A caixinha que mudou o ambient
· 20 Jul 2006 · 08:00 ·

Na verdade, a Buddha Machine enquanto objecto (ou gadget) assenta sobre uma estrutura bem mais simples que as implicações e debate que tem semeado entre os aficionados. Uma caixa semelhante a um pequeno rádio transístor contém em si nove loops diferentes que emitem ininterruptamente uma sequência estilisticamente próxima de uma sonoridade ambiente (nem que seja pela ambiguidade). A peça de hardware tem uma saída para phones, um regulador de volume que também serve de interruptor e funciona com alimentação de corrente ou pilhas. Criaram o tal objecto de fetiche Christiaan Virant e Zhang Jian – mais conhecidos como FM3, dupla que cumpre agora uma digressão apostada em dar a conhecer a entusiastas e curiosos as capacidades e flexibilidade que pode alcançar a pequena maravilha de bolso. As actuações sucedem-se na Galeria Zé dos Bois no dia 22 de Julho e no Passos Manuel no dia seguinte (com direito a jantar temático). O Bodyspace convidou quem sabe a contribuir com uma breve perspectiva acerca da Buddha Machine. As opiniões são tão diversas como o uso que pode ter a caixinha que mudou o ambient.

Miguel Carvalhais (Crónica / @c)


Acho a Buddha Machine um objecto bastante interessante pela forma como propõe reinventar a embalagem para a música digital. A BM é sobretudo um reprodutor de loops que, enquanto ficheiros digitais independentes seriam comercialmente muito pouco ao nada viáveis. O contexto criado pela caixa e pelo dispositivo de amplificação monofónico permite que estes pequenos samples sejam não só reproduzidos num contexto coerente como mediados acusticamente por um sistema que, como todos os sistemas de amplificação, "colore" o som de uma forma bastante idiossincrática.

Acho-a também prenunciadora de um possível (e quanto a mim mais do que certo) futuro para a edição e composição musical: a das composições / dispositivos (hard ou software) não lineares, algo que muito provavelmente passará por plataformas digitais (computadores, media centers, etc)... (aconselha-se leitura de texto mais elaborado sobre este tópico em http://www.virose.pt/vector/x_03/carvalhais.html )

Lawrence English (Room 40)

Devo dizer que a Buddha Machine - o objecto original que pode ser adquirido por toda a Ásia e que primariamente servia à criação de mantras em sessões de oração, tal como a variante produzida pelos FM3 - representa um instrumento fabuloso no auxílio que proporciona à edificação de um espaço de som pessoal ou à geração de som.
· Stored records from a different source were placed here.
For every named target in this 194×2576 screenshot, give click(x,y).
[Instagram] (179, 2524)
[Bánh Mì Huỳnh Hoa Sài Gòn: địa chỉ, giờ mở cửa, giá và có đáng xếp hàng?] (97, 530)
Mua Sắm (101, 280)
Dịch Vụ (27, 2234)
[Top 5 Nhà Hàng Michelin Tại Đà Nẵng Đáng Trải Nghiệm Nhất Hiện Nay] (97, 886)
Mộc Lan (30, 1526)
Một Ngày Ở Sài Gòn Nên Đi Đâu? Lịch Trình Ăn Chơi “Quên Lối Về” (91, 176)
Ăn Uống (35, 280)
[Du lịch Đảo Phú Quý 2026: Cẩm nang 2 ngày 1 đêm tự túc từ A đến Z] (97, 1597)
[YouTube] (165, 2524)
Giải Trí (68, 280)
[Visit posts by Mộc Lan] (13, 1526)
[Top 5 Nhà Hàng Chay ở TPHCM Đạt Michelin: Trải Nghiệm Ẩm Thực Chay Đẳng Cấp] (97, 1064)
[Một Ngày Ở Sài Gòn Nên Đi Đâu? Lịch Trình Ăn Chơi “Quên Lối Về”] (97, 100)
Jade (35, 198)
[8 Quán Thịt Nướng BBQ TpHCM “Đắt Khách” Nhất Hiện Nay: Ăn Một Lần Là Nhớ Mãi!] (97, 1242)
Características essas que certamente conhecerão desenvolvimento no futuro.

Yoshio Machida (Amorfon)

Nunca assisti à sua performance. Mas enquanto criadores de um produto, os FM3 parecerem-me bem interessantes e têm sido bem sucedidos. A própria colaboração entre alguém da China e um ocidental é por si só evidência de frescura. Fosse no início dos anos 90 e ninguém o faria. Parece-me até que este projecto representa a presente China de acordo com um ponto de vista social.

Matt Roesner (M. Rösner / Pablo Dali)

O facto de possuir um background em Arte Sonora e design industrial leva a que me sinta incrivelmente atraído por um produto como a Buddha Machine. Aprecio a ideia do objecto ter sido produzido em massa, e, mesmo assim, ser altamente coleccionável e quase parecer ter sido manufacturado. A Buddha Machine é antítese da revolução MP3. Os ávidos coleccionadores de CDs ou vinil sempre mostraram desagrado face ao conceito de "sacar" faixas e, assim, descartar a oportunidade de possuir o artwork e embalagem própria. A Buddha Machine força a que a embalagem e forma de um lançamento musical voltem a ser equacionadas em plena euforia da geração MP3.

Ralph Steinbrüchel

A Buddha Machine parece-me um excelente trabalho. Por outro lado, o que não entendo totalmente (e parece-me que os próprios FM3 ficaram igualmente surpreendidos) é o sucesso gigantesco que obtiveram com o objecto. Aprecio muito os diferentes sons e creio que o aspecto "barato e plástico" do emissor de som atribui um toque grotesco e quase ancião aos loops (e afirmo-o como característica positiva e não o contrário.

Conjugar uma série delas num mesmo espaço, com loops diferentes, crias uma excelente atmosfera interminável. Adoro isso e gostava de poder comprar uma série delas. Seria interessante que outros artistas fossem convidados a produzir as suas próprias Buddha Machines e, depois, combinar os resultados numa mesma performance. Acima de tudo, parece-me uma certeira e sincrónica afirmação dirigida à tecnologia actual.